● **DIRECTIONS FOR THIS TASK**:
Recast the listing as a Markdown table with the columns "No." and "Text", giving each line its own row and leaving out blank lines.

-------- SUPPLIED DATA --------

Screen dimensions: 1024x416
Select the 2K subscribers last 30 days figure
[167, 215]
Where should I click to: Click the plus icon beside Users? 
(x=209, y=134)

--------

● **SOLUTION TO THIS TASK**:
| No. | Text |
|---|---|
| 1 | Screen dimensions: 1024x416 |
| 2 | Select the 2K subscribers last 30 days figure |
| 3 | [167, 215] |
| 4 | Where should I click to: Click the plus icon beside Users?  |
| 5 | (x=209, y=134) |